BUG #15589: Due to missing wal, restore ends prematurely and opens database for read/write

From: PG Bug reporting form <noreply(at)postgresql(dot)org>
To: pgsql-bugs(at)lists(dot)postgresql(dot)org
Cc: leif(at)lako(dot)no
Subject: BUG #15589: Due to missing wal, restore ends prematurely and opens database for read/write
Date: 2019-01-11 08:36:35
Message-ID: 15589-8e6e353a97b085fb@postgresql.org
Views: Raw Message | Whole Thread | Download mbox | Resend email
Thread:
Lists: pgsql-bugs pgsql-hackers

The following bug has been logged on the website:

Bug reference: 15589
Logged by: Leif Gunnar Erlandsen
Email address: leif(at)lako(dot)no
PostgreSQL version: 11.1
Operating system: Red Hat Enterprise Linux Server release 7.6
Description:

recovery.conf was specified as
restore_command = 'cp /db/disk1/restore/archivelogs/archivelogs/%f %p'
recovery_target_time = '2019-01-03 13:00:00'

Due to some missing wal-files restore ended.
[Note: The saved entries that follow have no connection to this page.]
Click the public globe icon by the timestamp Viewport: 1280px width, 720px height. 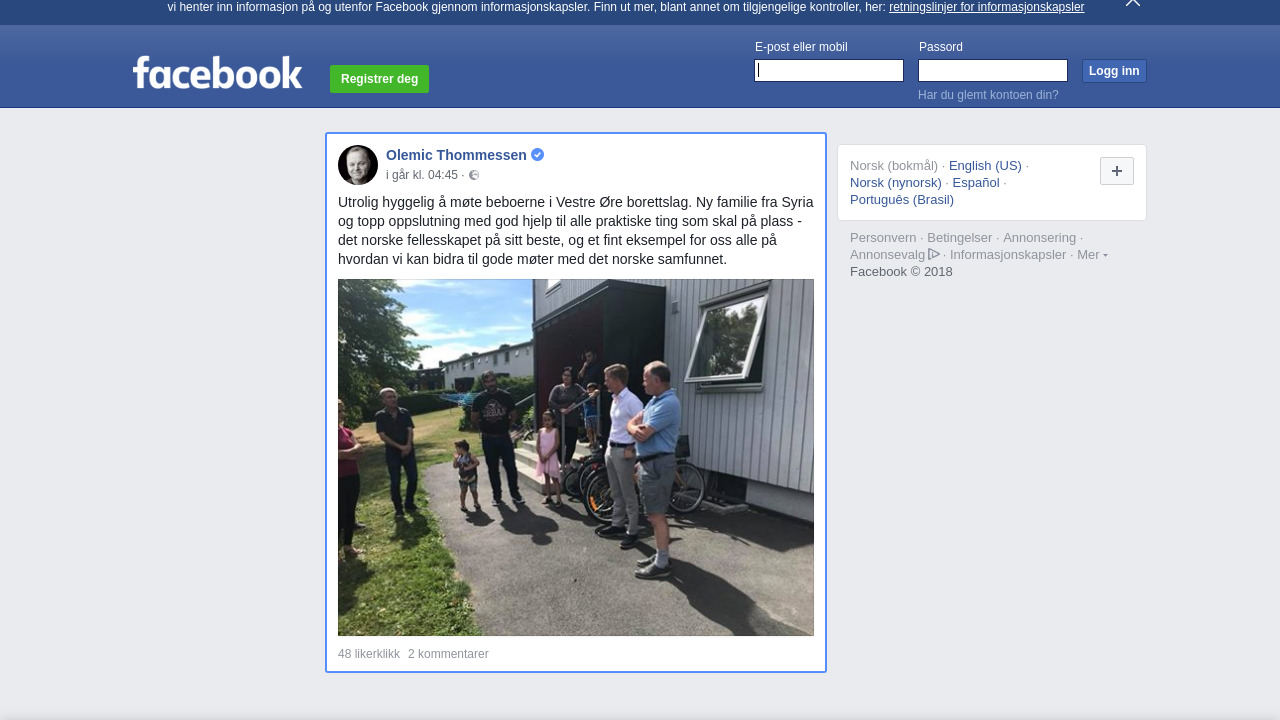point(474,175)
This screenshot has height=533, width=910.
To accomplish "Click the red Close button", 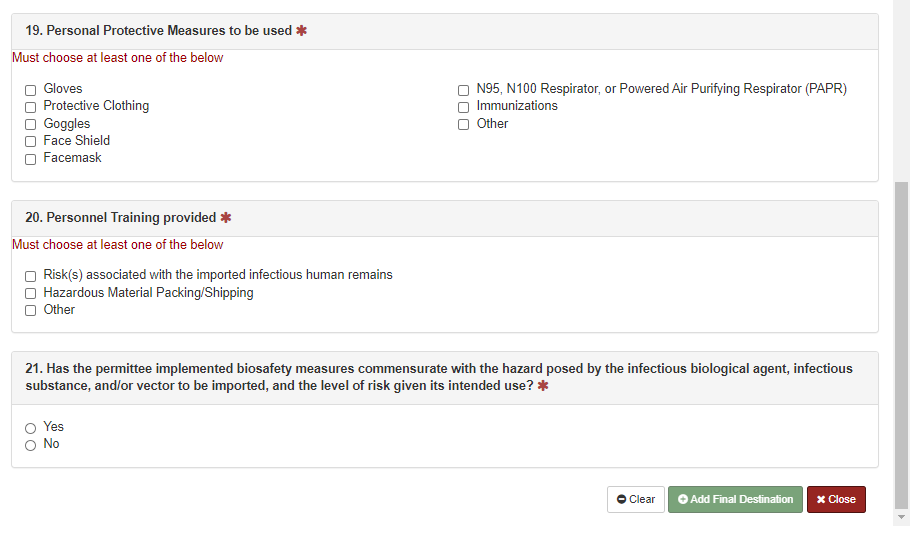I will pyautogui.click(x=836, y=499).
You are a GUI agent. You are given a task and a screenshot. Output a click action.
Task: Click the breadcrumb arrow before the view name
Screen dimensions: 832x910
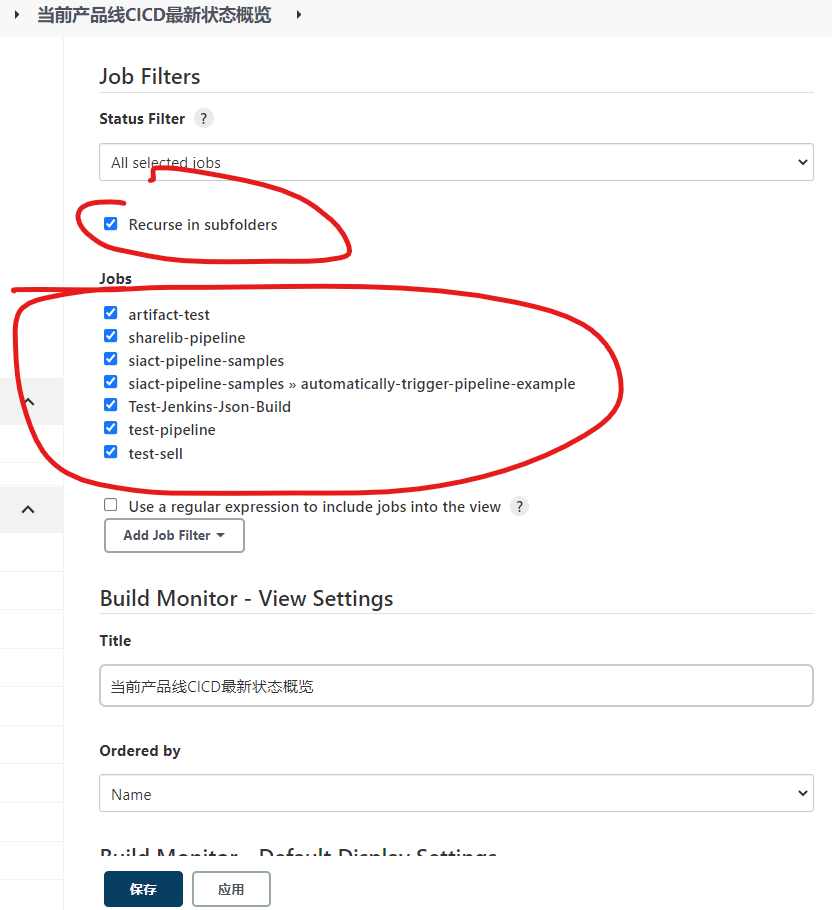coord(17,15)
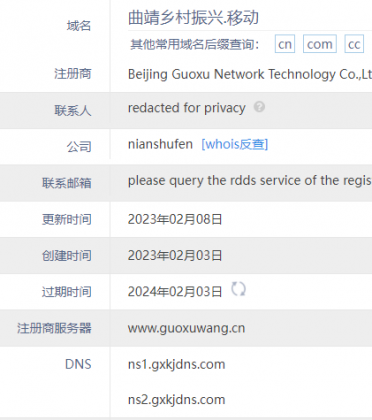Click the contact email rdds service text
This screenshot has width=372, height=420.
point(250,181)
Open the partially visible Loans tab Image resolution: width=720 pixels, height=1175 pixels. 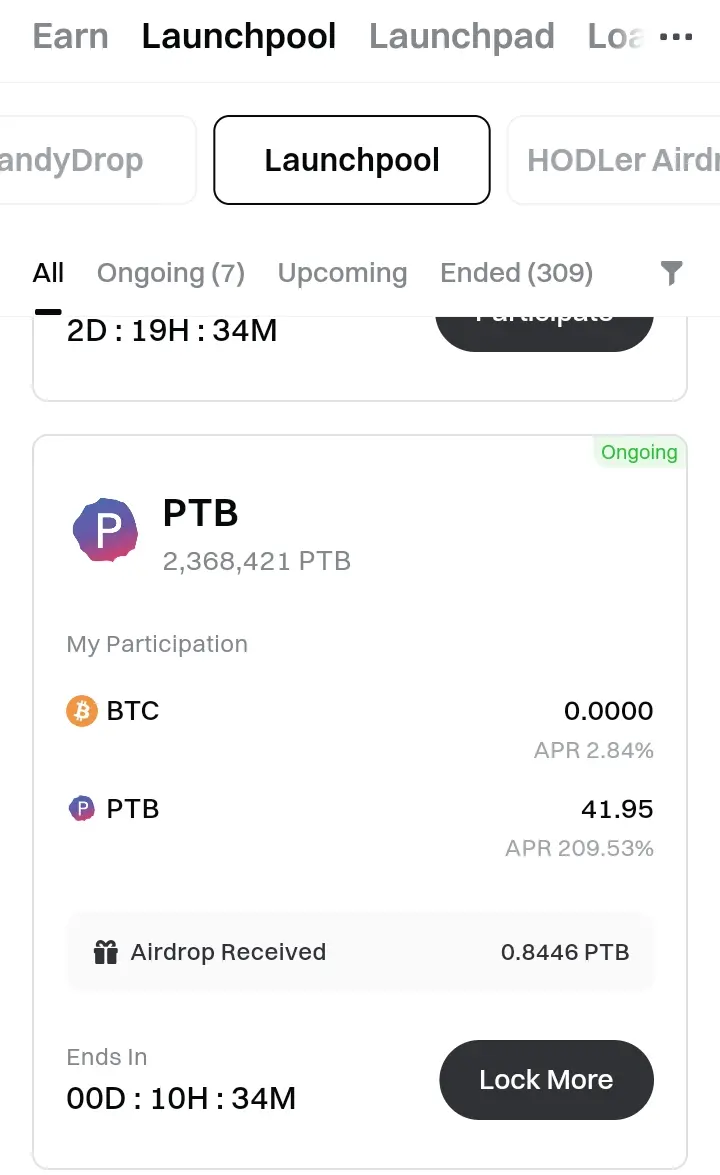616,36
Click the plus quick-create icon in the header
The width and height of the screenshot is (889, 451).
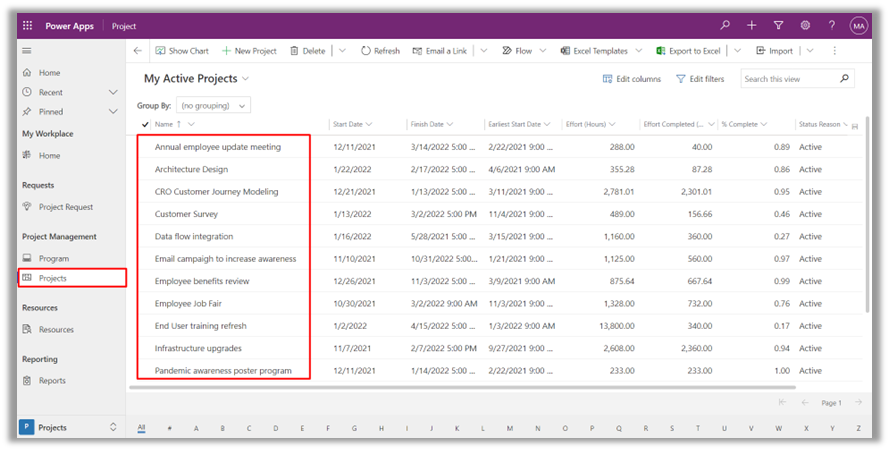(752, 26)
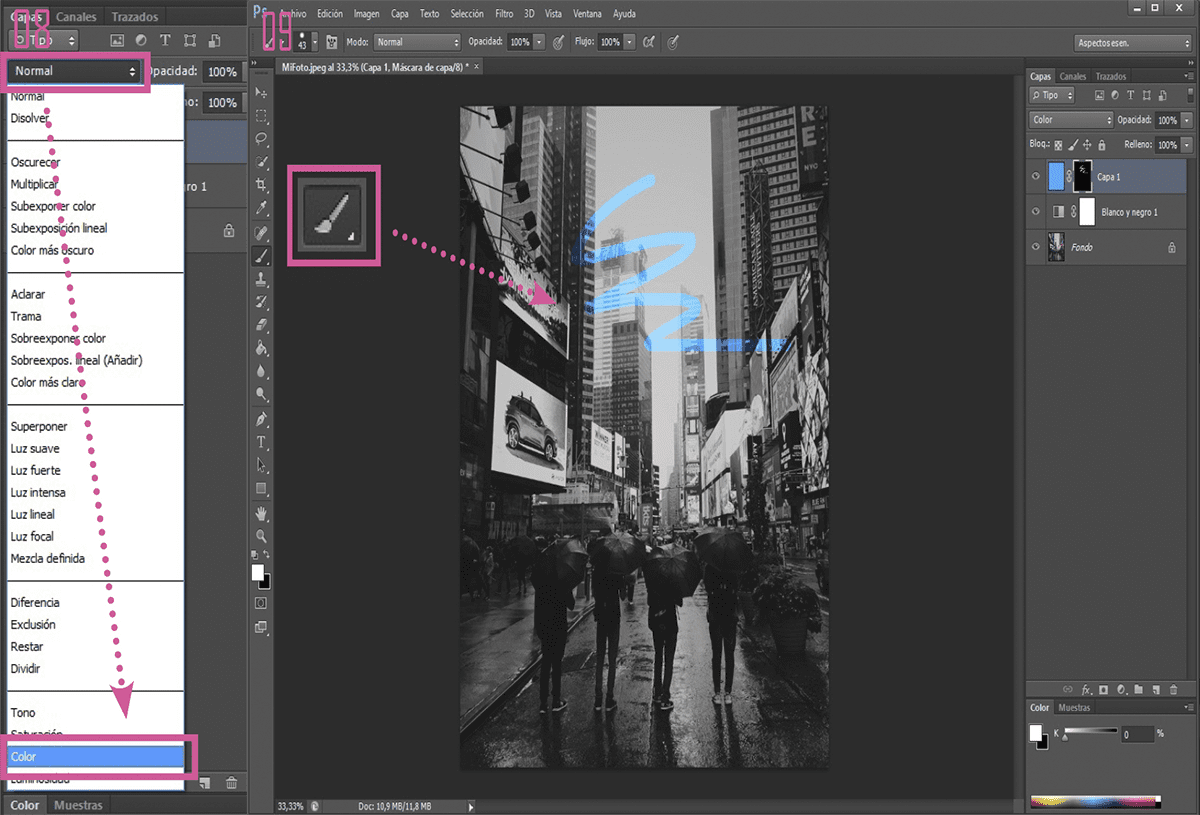Activate the horizontal Type tool
1200x815 pixels.
pyautogui.click(x=261, y=442)
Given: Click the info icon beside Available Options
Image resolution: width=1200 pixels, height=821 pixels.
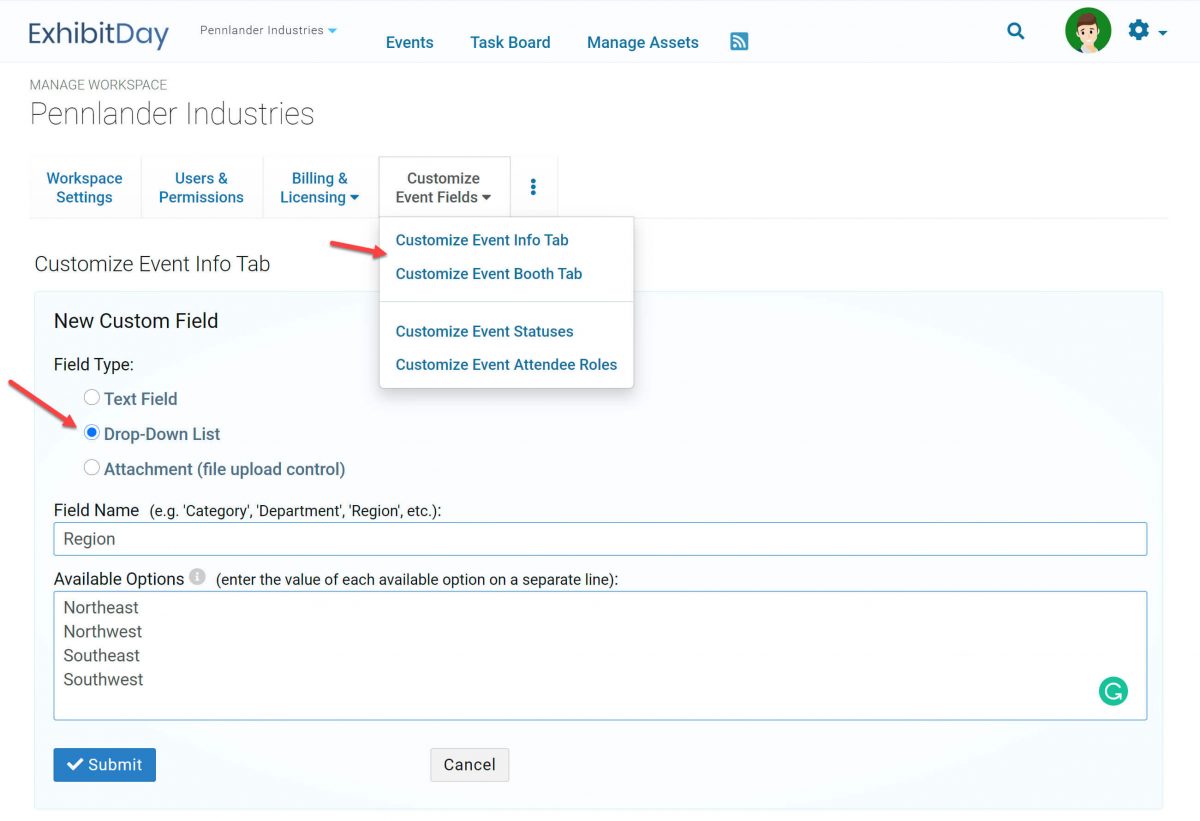Looking at the screenshot, I should 198,577.
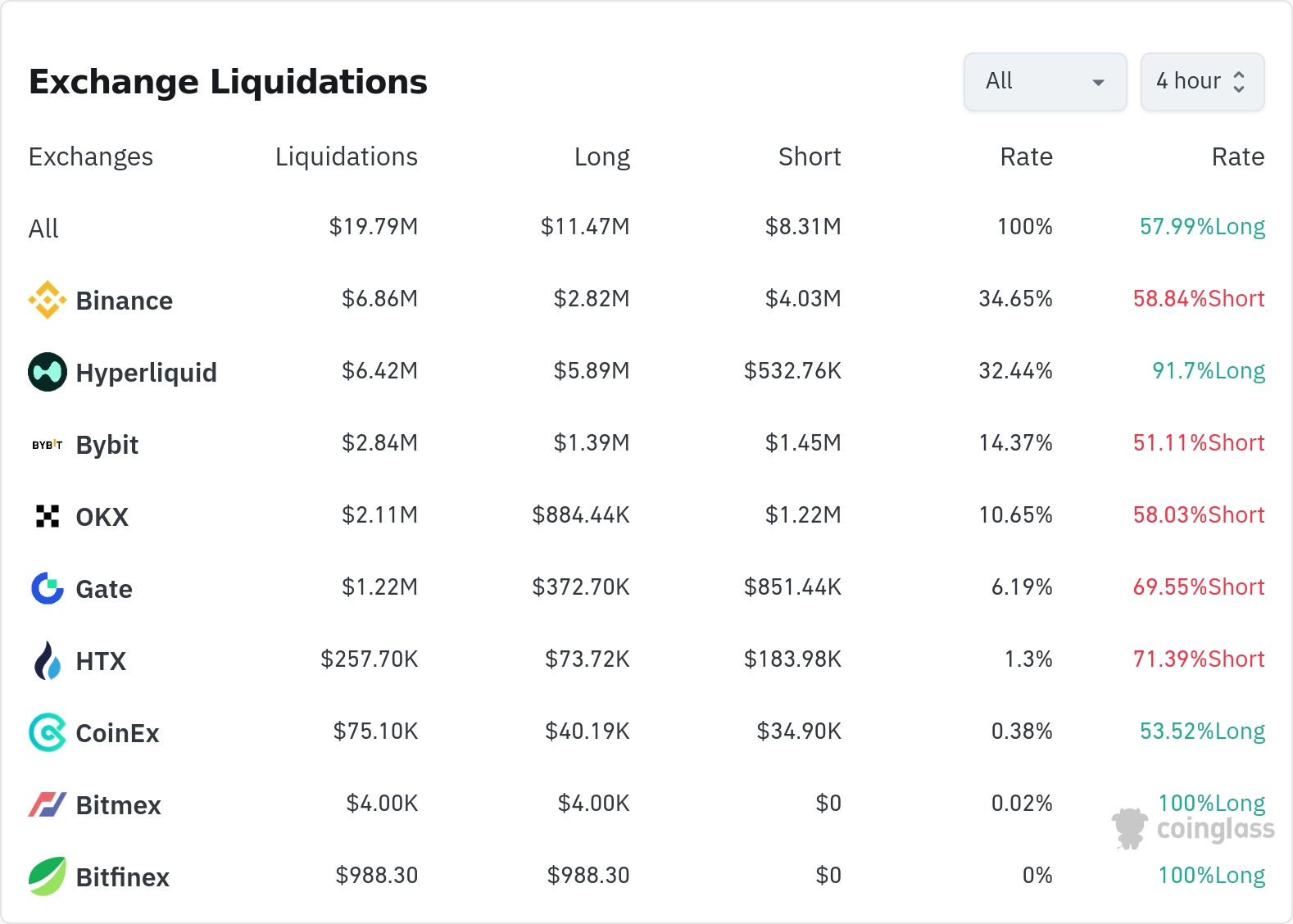
Task: Click the coinglass watermark logo
Action: 1193,829

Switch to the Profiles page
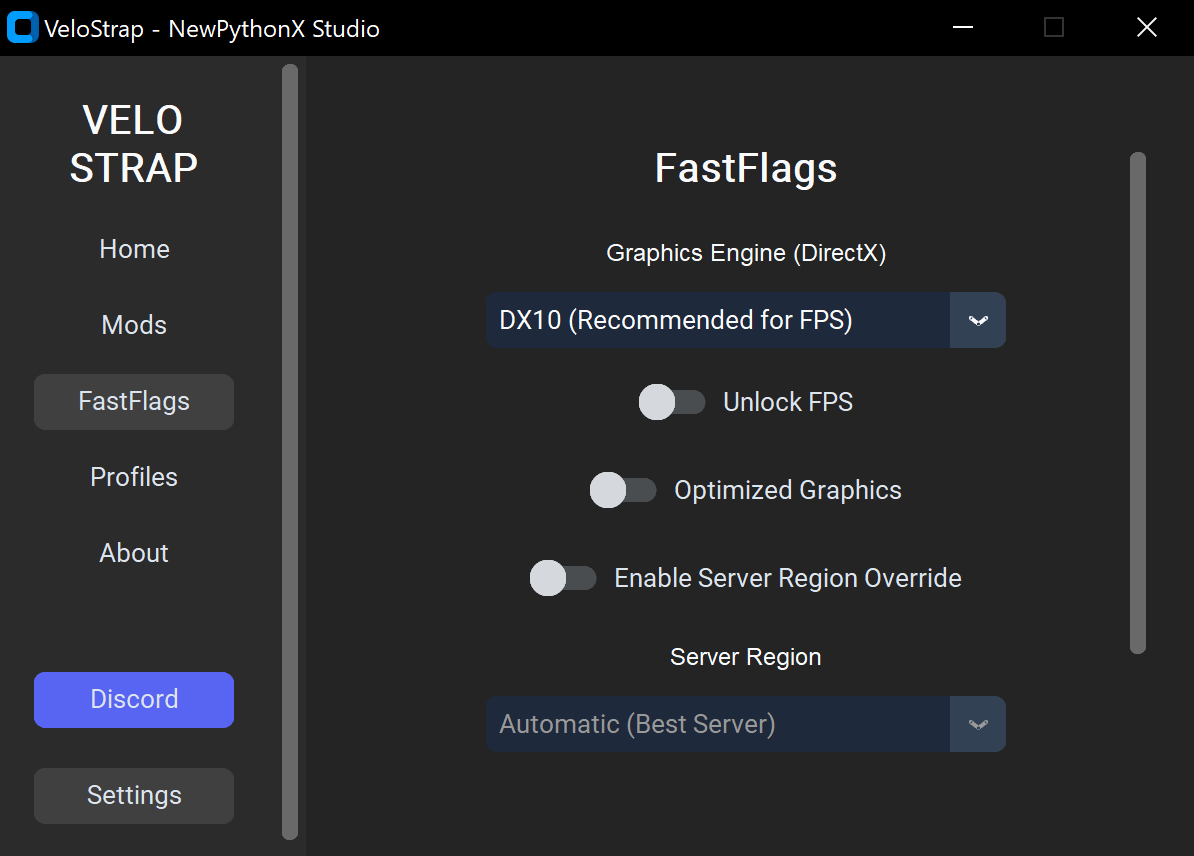tap(134, 477)
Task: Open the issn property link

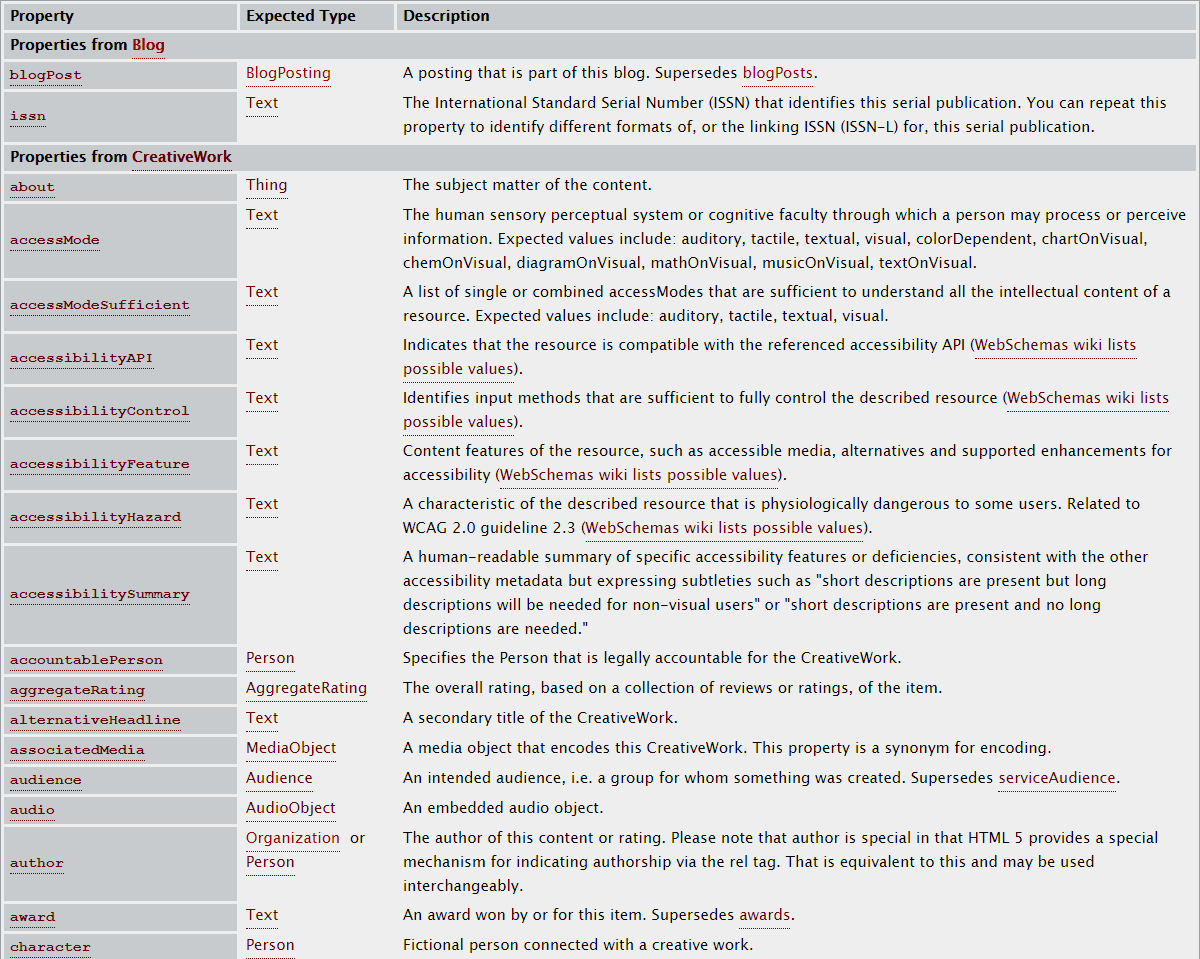Action: (x=27, y=115)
2019-01-10 12:05:50 CET [68417]: [67-1] user=,db=,app=,client= LOG:
restored log file "0000000500000158000000FF" from archive
cp: cannot stat
'/db/disk1/restore/archivelogs/archivelogs/000000050000015900000000': No
such file or directory
2019-01-10 12:05:50 CET [68417]: [68-1] user=,db=,app=,client= LOG: redo
done at 158/FFFFFFB8
2019-01-10 12:05:50 CET [68417]: [69-1] user=,db=,app=,client= LOG: last
completed transaction was at log time 2019-01-03 06:34:45.935752+01
2019-01-10 12:05:50 CET [68417]: [70-1] user=,db=,app=,client= LOG:
restored log file "0000000500000158000000FF" from archive
cp: cannot stat
'/db/disk1/restore/archivelogs/archivelogs/00000006.history': No such file
or directory
2019-01-10 12:05:50 CET [68417]: [71-1] user=,db=,app=,client= LOG:
selected new timeline ID: 6
2019-01-10 12:05:50 CET [68417]: [72-1] user=,db=,app=,client= LOG: archive
recovery complete
cp: cannot stat
'/db/disk1/restore/archivelogs/archivelogs/00000005.history': No such file
or directory
2019-01-10 12:05:51 CET [68420]: [2-1] user=,db=,app=,client= LOG:
restartpoint complete: wrote 44395 buffers (5.4%); 1 WAL file(s) added, 0
removed, 0 recycled; write=6.310 s, sync=0.268 s, total=6.631 s; sync
files=178, longest=0.072 s, average=0.001 s; distance=64019 kB,
estimate=64019 kB
2019-01-10 12:05:51 CET [68420]: [3-1] user=,db=,app=,client= LOG: recovery
restart point at 158/C4E84F98
2019-01-10 12:05:51 CET [68420]: [4-1] user=,db=,app=,client= DETAIL: Last
completed transaction was at log time 2019-01-03 06:34:45.935752+01.
2019-01-10 12:05:51 CET [68420]: [5-1] user=,db=,app=,client= LOG:
checkpoints are occurring too frequently (7 seconds apart)
2019-01-10 12:05:51 CET [68420]: [6-1] user=,db=,app=,client= HINT:
Consider increasing the configuration parameter "max_wal_size".
2019-01-10 12:05:51 CET [68420]: [7-1] user=,db=,app=,client= LOG:
checkpoint starting: end-of-recovery immediate wait xlog
2019-01-10 12:05:51 CET [68420]: [8-1] user=,db=,app=,client= LOG:
checkpoint complete: wrote 18678 buffers (2.3%); 0 WAL file(s) added, 0
removed, 0 recycled; write=0.251 s, sync=0.006 s, total=0.312 s; sync
files=149, longest=0.006 s, average=0.000 s; distance=968172 kB,
estimate=968172 kB
2019-01-10 12:05:51 CET [68415]: [8-1] user=,db=,app=,client= LOG: database
system is ready to accept connections

I found the missing wal-files and performed restore again from the start.
Then recovery paused when it was at correct time.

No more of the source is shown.